COS Students Reflect Months After the First Shut Down

Many students have each reacted differently to the first shutdown

Last March, the first email from COS was issued to students stating that the campus would shut down for two weeks. Two weeks extended to even longer than many speculated it would. Now, months have passed, and COS is back in the spring semester while still under quarantine.

Many students have each reacted differently to the first shutdown, such as Sarah Serrato and Arwen Finney.

“I have always learned a lot better in-person. Classes were also 90% of my social interactions at that point, and it was being taken away, along with an environment that fostered a good GPA. I understood why, but it was very depressing.” – Arwen Finney.

As for Serrato, she states that she was delighted that classes were switching to online. “No more in-person classes. I don’t have to wake up for my classes anymore.”

Amongst the two, Daniel Celaya, a student at COS, stated he was unsurprised as he claimed COS shutting down was inevitable. The three all have many things in common with other COS students. Their schedules changed drastically.

Celaya had a busy schedule before the pandemic. His hobbies consisted of academic and being active outside, but his schedule has become more limited ever since quarantine.

“I’m unable to go out as much save for a few key locations like the gym, friends house, and church.” – Celaya.

Finney’s schedule consisted of attending COS classes full time, four days a week, and spending a lot of time on campus but now consists of staying at home unless he needs to go out for a medical appointment.
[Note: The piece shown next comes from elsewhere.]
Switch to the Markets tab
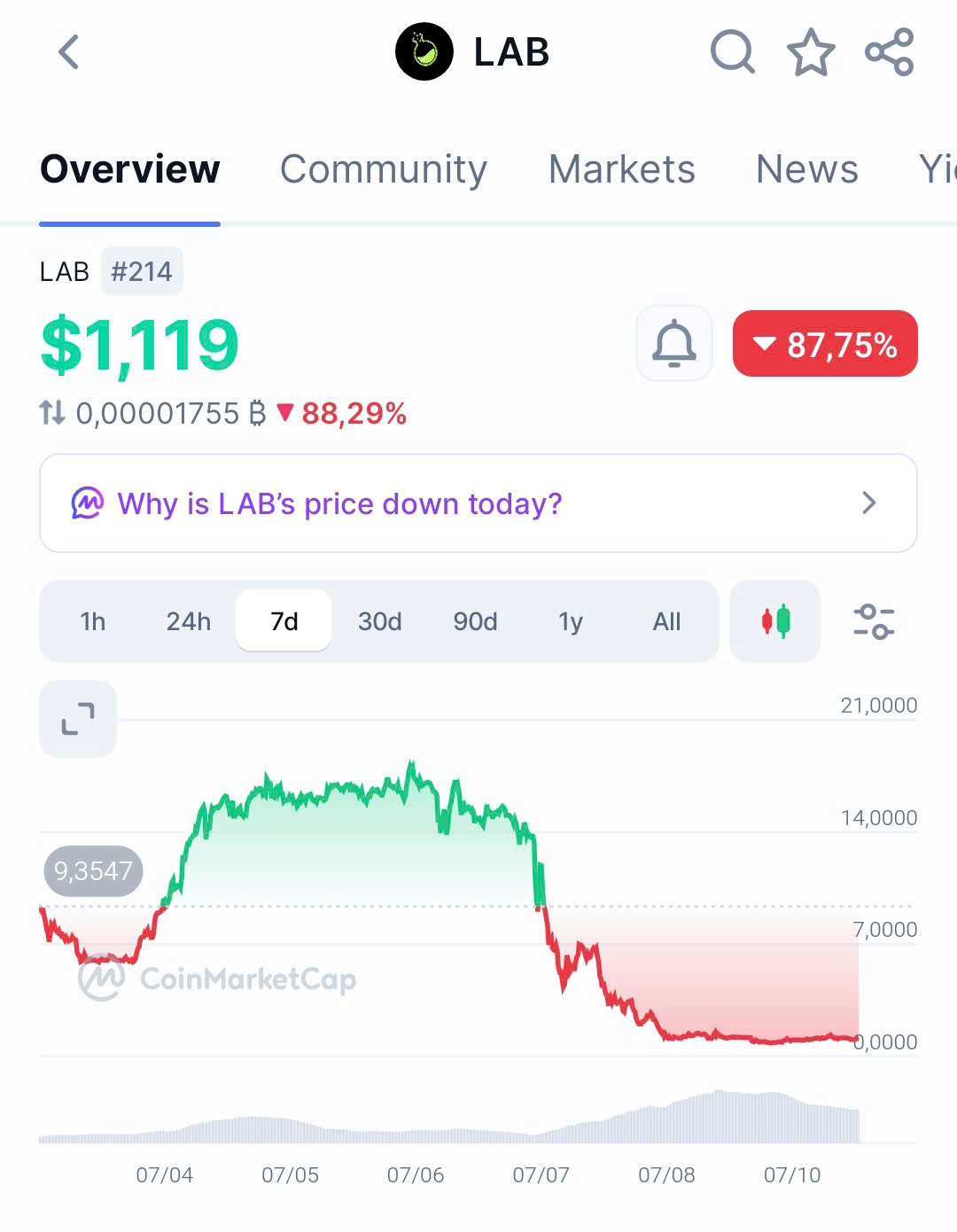Image resolution: width=957 pixels, height=1232 pixels. pos(622,168)
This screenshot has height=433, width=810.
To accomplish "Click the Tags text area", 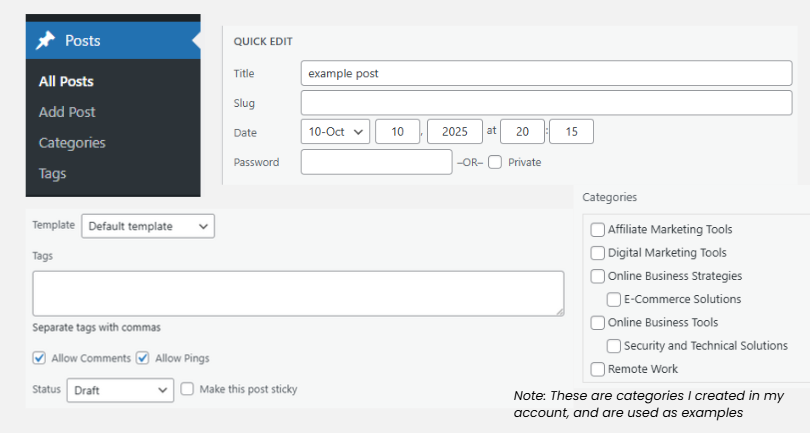I will 298,293.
He spends his time balancing art and class workload while having a part-time job that is remotely from home, as well as a very irregular sleep schedule due to quarantine.
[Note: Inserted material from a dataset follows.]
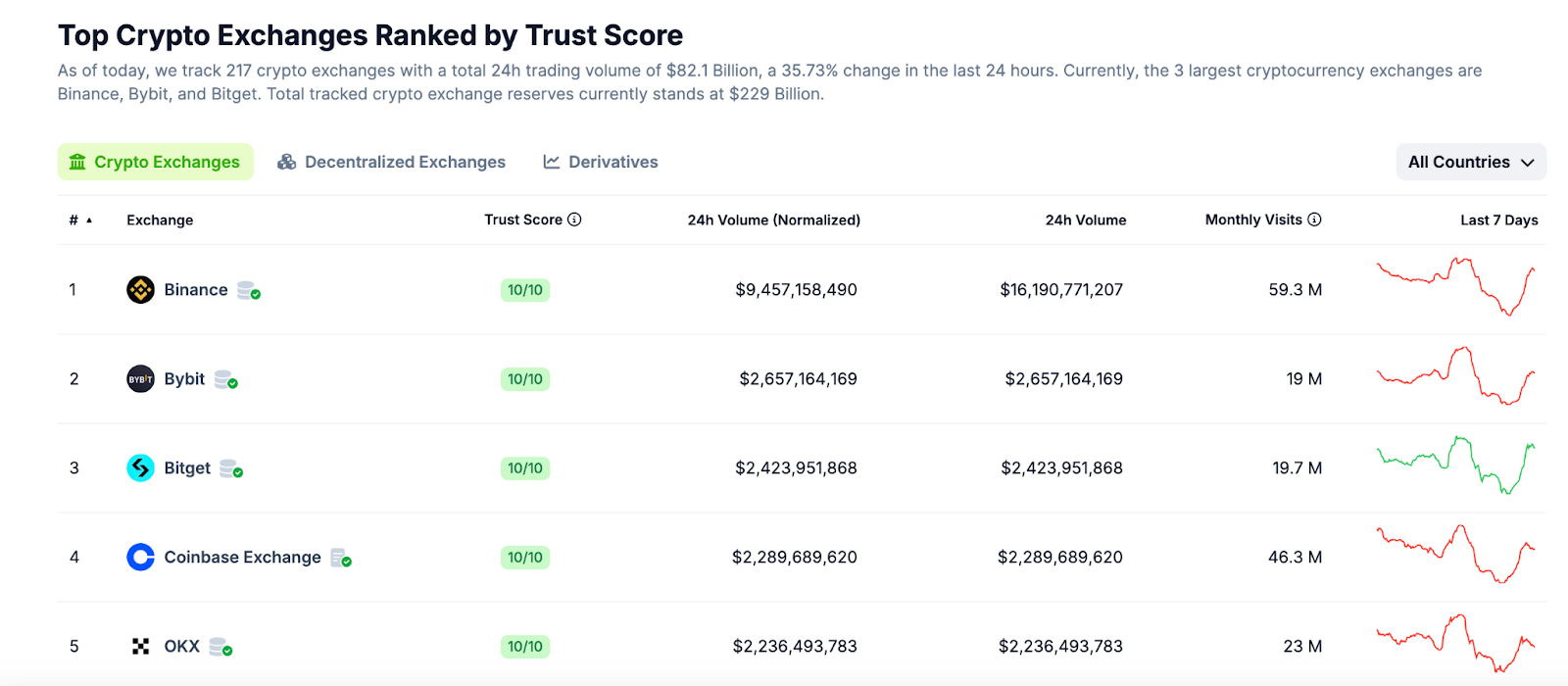Open the Derivatives tab
Screen dimensions: 1568x686
click(x=599, y=161)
Serrato balances six classes while babysitting her brother and work. Her parents are out to work all day, so Serrato manages her house chores and responsibilities. Before the pandemic, she had a similar schedule.
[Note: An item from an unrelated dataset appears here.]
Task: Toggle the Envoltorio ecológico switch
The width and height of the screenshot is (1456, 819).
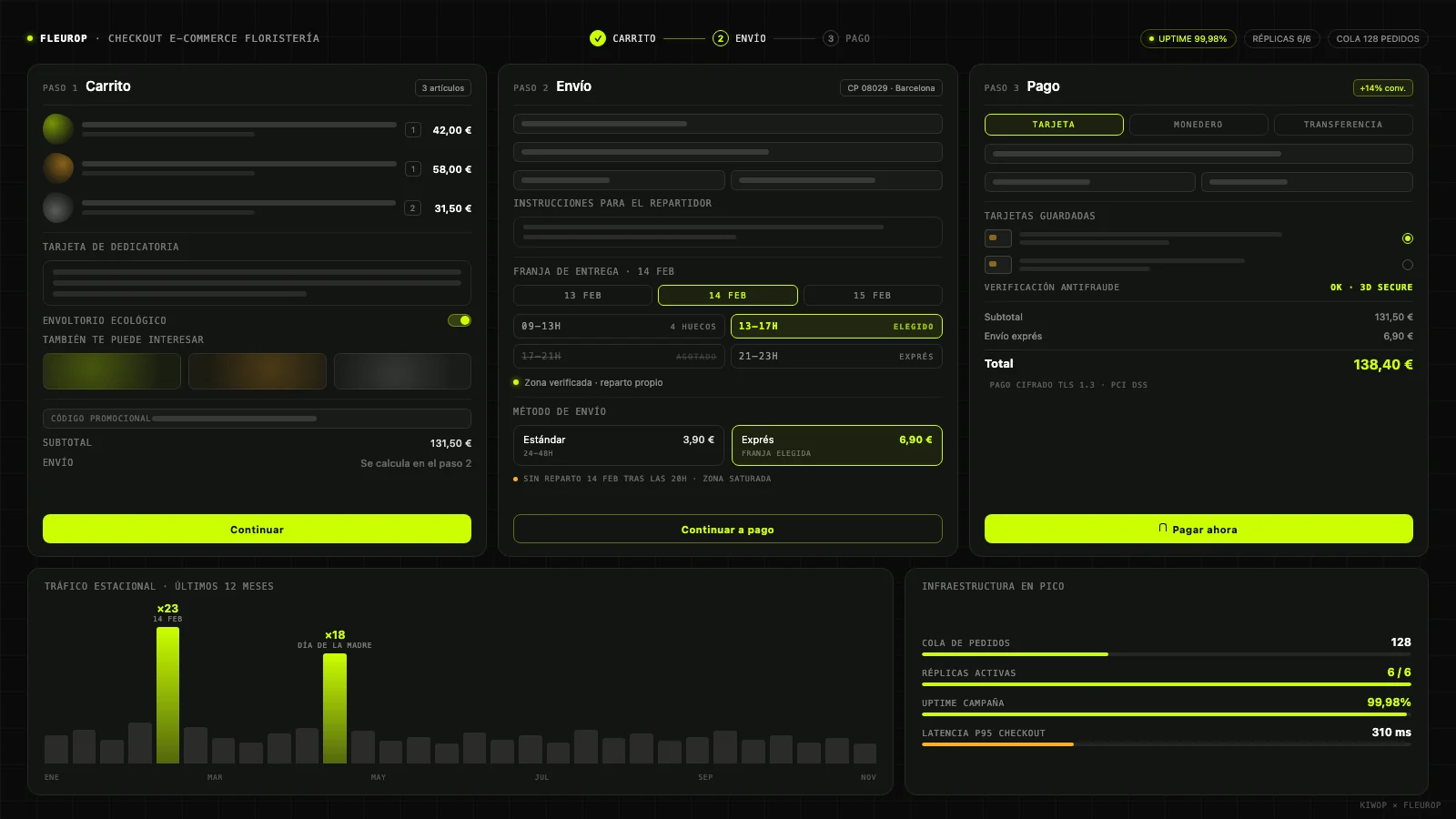Action: (460, 320)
With the conversation of reopening COS booming, Serrato is enthusiastic to return to campus while also acknowledging what may change.

“COS will be different because of sanitary reasons and social distancing. A lot will change.” Seratto explained.

As the months have progressed unexpectedly for all and as COS enters the new semester, Finney, Serrato, and Celaya are hopeful for what’s to come.

“Don’t hold your breath, be realistic. COVID won’t just end, and neither will the social and cultural repercussions of it. Return to normal classes if you really need to, but think about other people when you make your decision.” Finney finished with.

Finney will not be attending COS next semester due to his transfer, but he believes things will change for COS and all the other colleges across the state. Although it may seem intimidating to some, Finney is hopeful students will be more appreciative and careful.

“Patience is gonna be the key. We’ve waited this long, we can wait a little longer.” Celaya stated with a hopeful outlook for the future.